====== Data for review ======

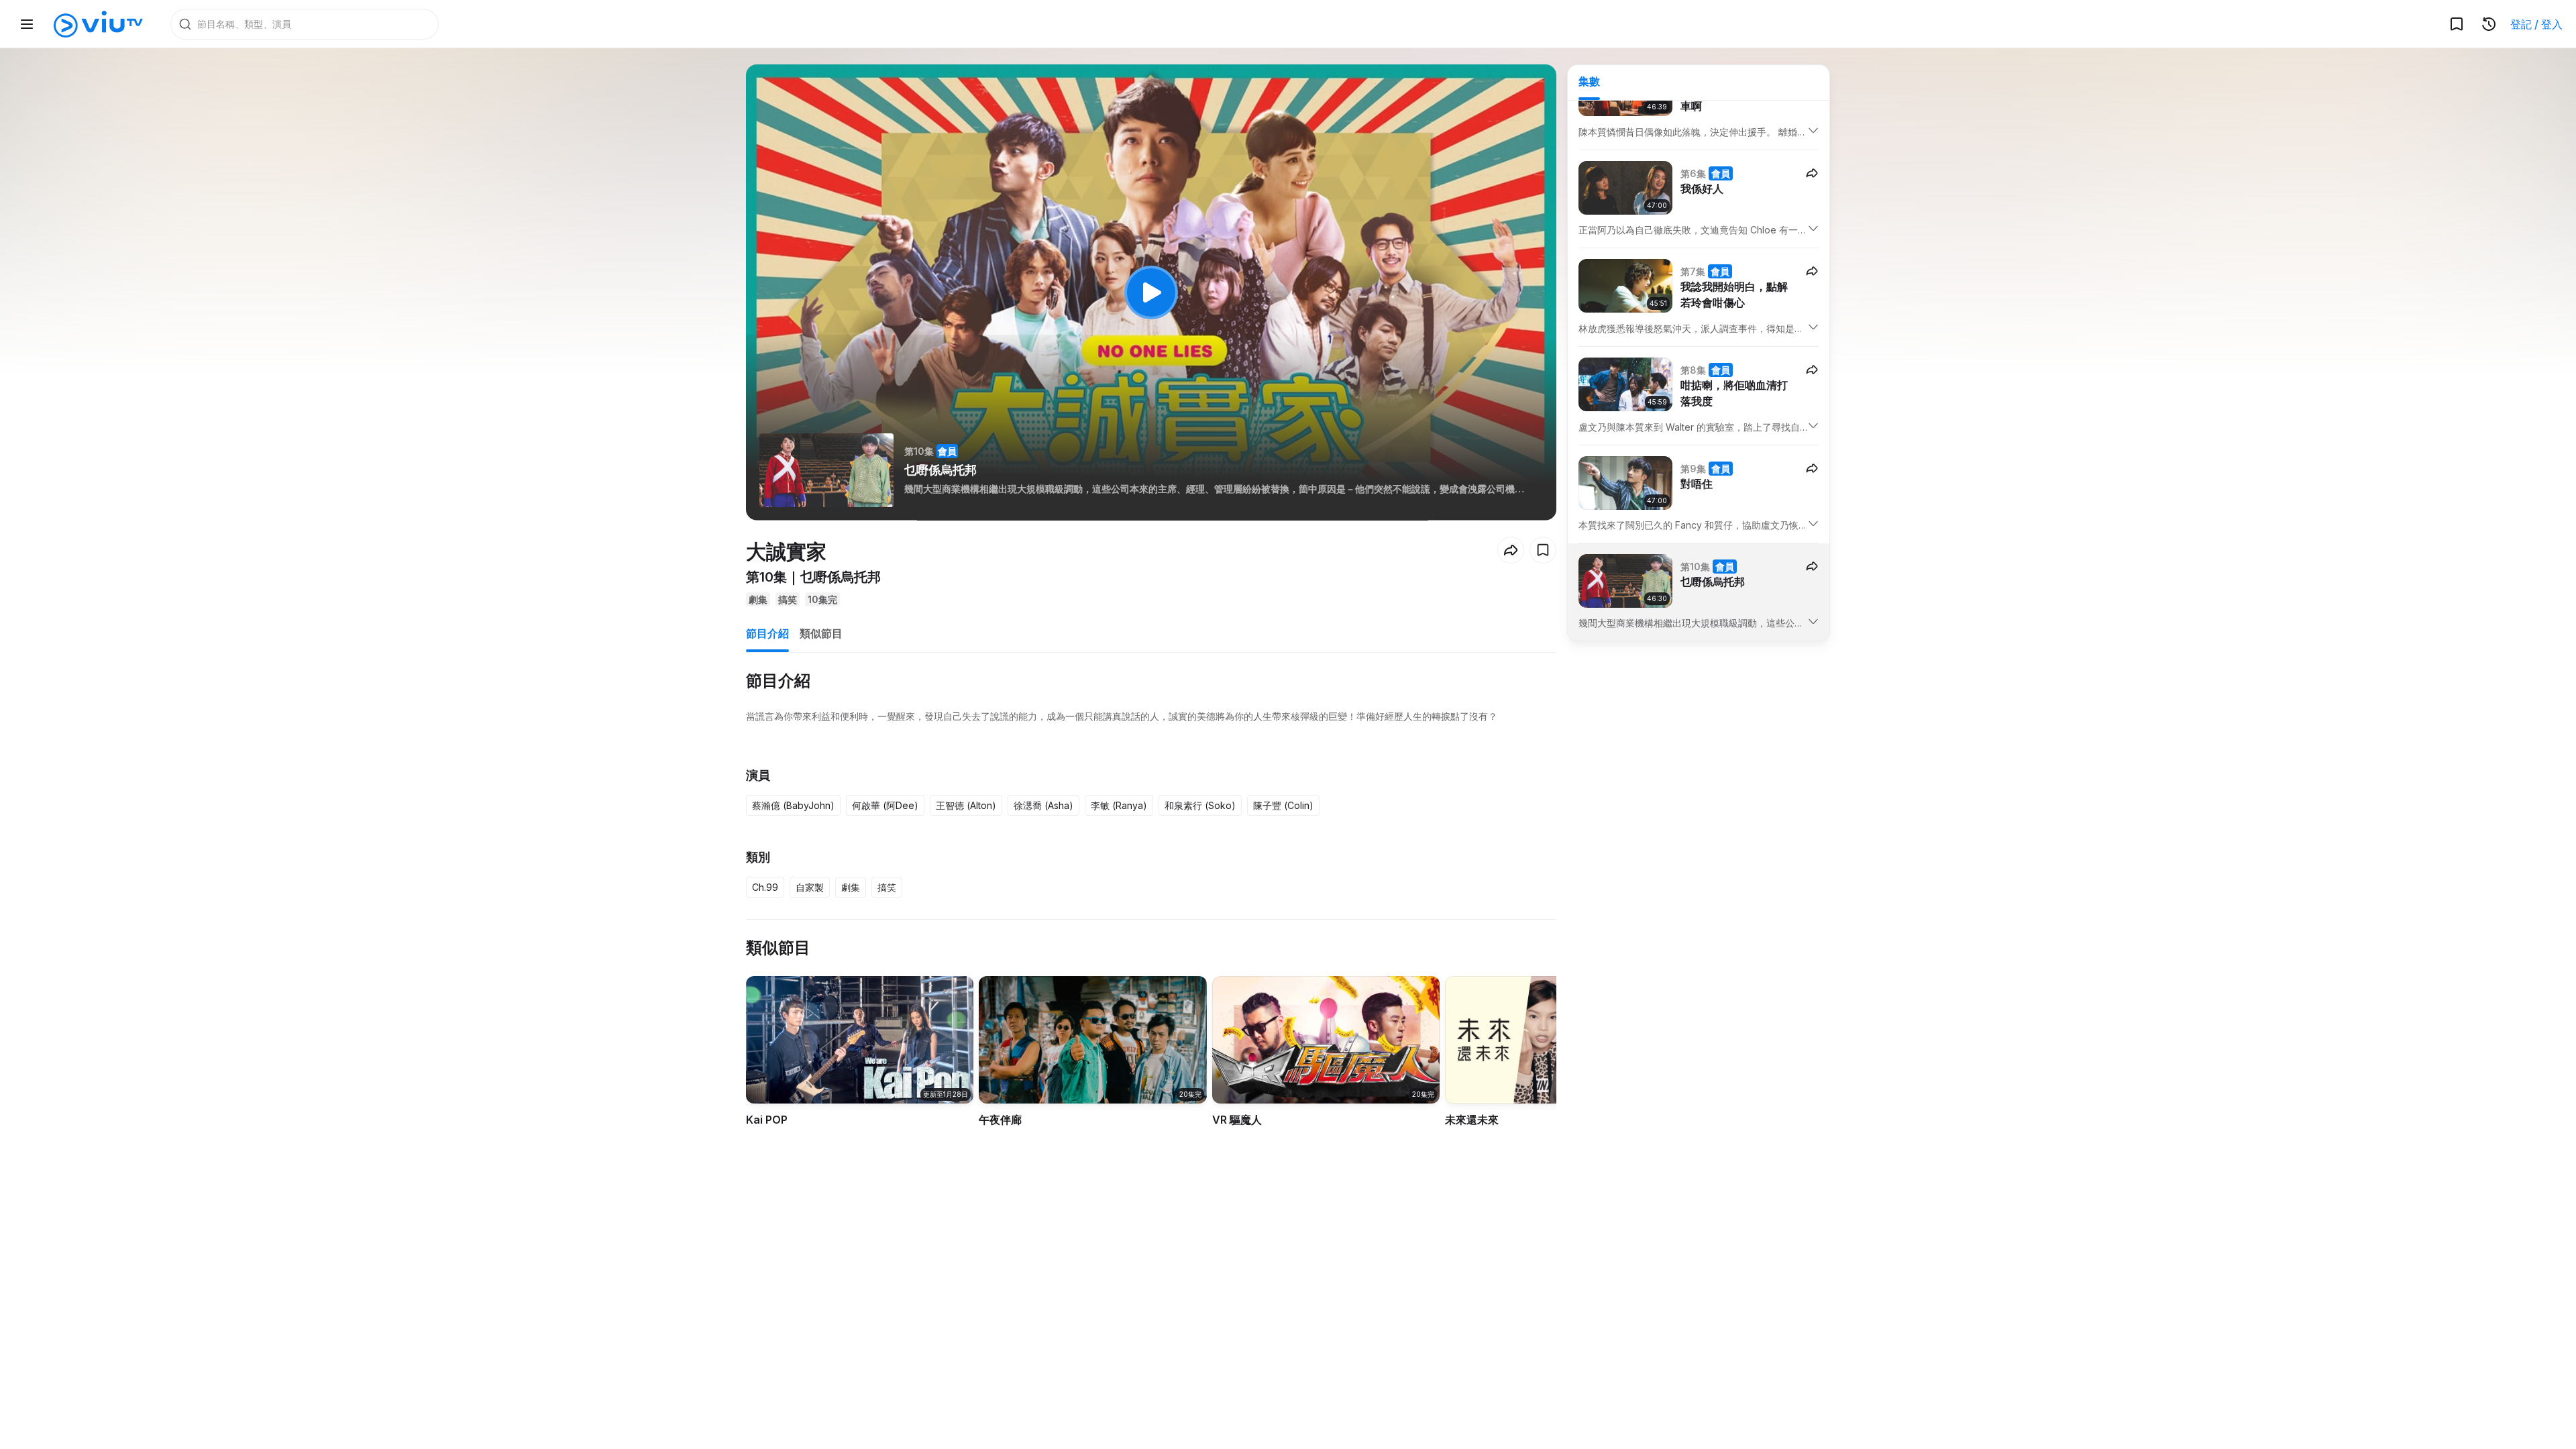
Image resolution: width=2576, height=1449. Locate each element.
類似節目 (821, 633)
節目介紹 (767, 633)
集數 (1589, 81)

======
====== Data for review ======

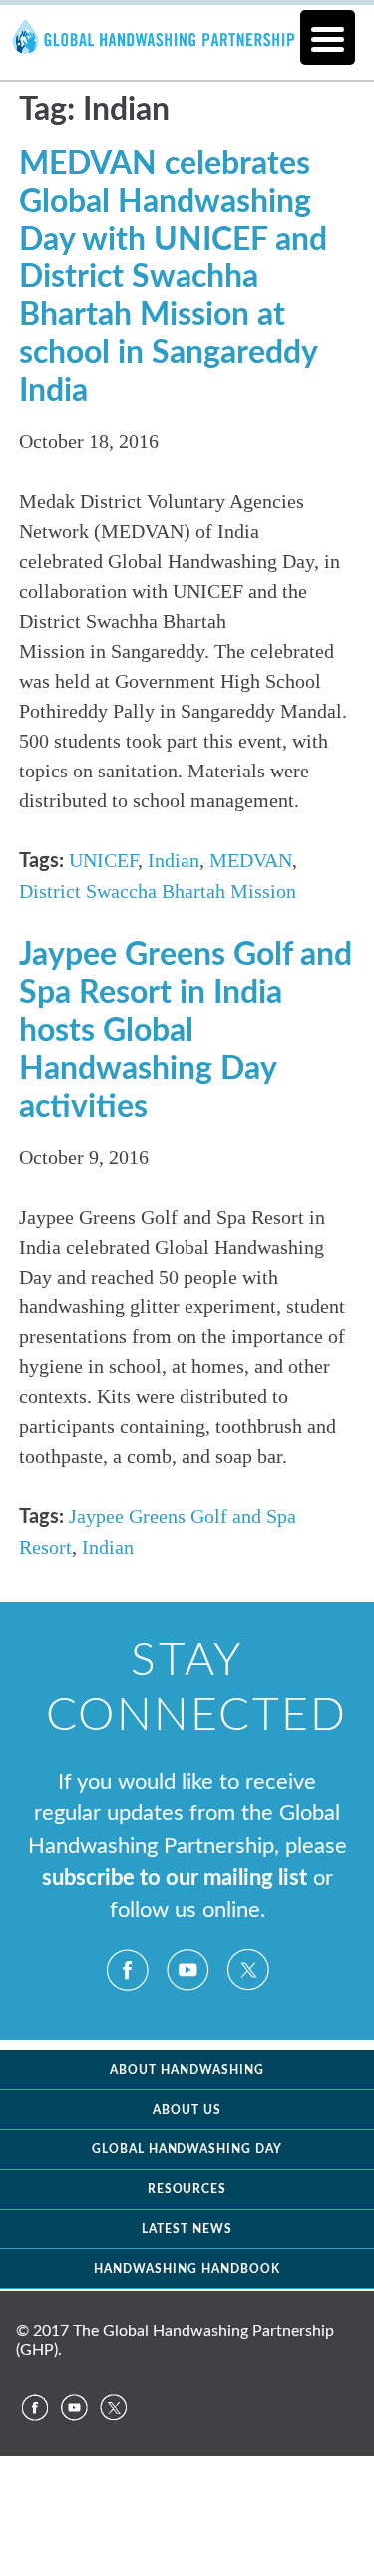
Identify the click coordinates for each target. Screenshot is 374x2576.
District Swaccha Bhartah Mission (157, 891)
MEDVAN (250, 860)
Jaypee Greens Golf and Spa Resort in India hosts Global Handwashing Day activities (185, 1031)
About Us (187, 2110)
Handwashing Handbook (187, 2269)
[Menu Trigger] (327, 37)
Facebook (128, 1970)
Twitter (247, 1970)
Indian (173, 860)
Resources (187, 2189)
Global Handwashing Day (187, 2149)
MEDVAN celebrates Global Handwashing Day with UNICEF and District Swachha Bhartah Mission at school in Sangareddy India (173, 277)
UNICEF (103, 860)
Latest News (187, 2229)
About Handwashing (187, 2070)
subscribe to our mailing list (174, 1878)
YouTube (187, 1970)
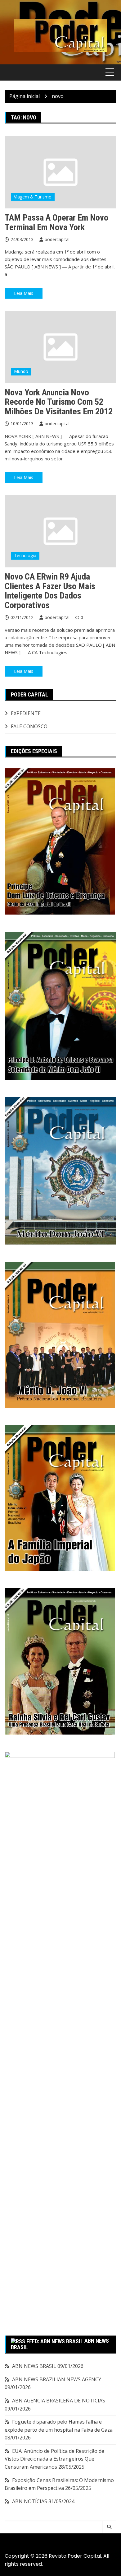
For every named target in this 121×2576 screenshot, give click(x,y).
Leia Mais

======
====== Data for review ======

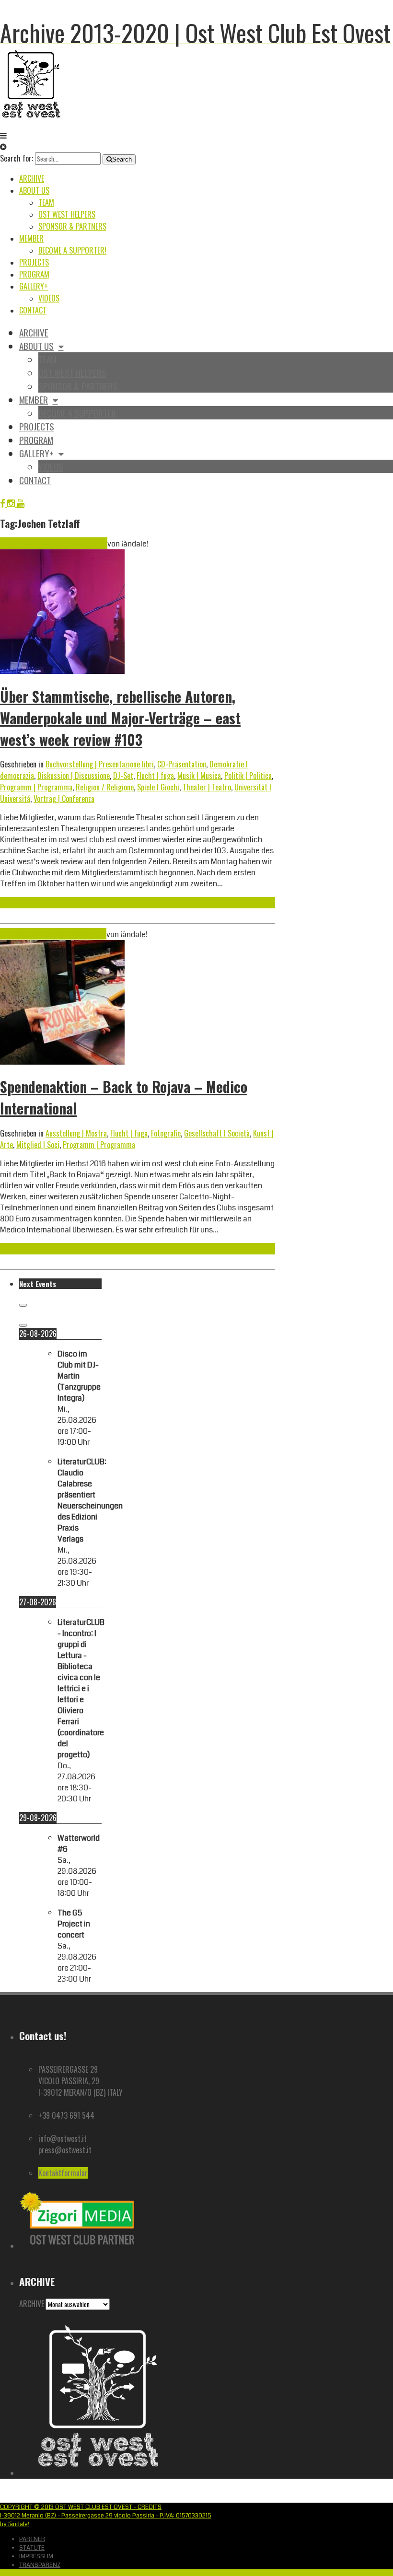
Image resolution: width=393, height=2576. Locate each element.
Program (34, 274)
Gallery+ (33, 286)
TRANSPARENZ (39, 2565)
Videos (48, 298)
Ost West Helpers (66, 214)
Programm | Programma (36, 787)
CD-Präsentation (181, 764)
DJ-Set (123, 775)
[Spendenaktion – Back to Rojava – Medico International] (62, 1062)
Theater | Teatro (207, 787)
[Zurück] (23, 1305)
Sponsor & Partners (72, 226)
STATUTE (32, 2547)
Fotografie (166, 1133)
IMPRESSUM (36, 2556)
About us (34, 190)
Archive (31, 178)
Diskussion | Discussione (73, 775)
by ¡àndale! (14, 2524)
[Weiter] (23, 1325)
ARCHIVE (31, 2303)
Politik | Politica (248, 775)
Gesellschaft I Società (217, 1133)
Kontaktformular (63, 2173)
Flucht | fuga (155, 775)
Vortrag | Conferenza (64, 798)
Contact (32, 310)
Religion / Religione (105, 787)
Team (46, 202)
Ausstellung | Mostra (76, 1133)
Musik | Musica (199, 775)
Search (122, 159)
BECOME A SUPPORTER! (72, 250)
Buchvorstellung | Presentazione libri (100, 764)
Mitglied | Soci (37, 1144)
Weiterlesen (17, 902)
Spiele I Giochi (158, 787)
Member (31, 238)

======

▶ **Exercise**
In the records above, find each line holding "UNICEF" and copy it.

▶ **Task answer**
MEDVAN celebrates Global Handwashing Day with UNICEF and District Swachha Bhartah Mission at school in Sangareddy India (173, 277)
UNICEF (103, 860)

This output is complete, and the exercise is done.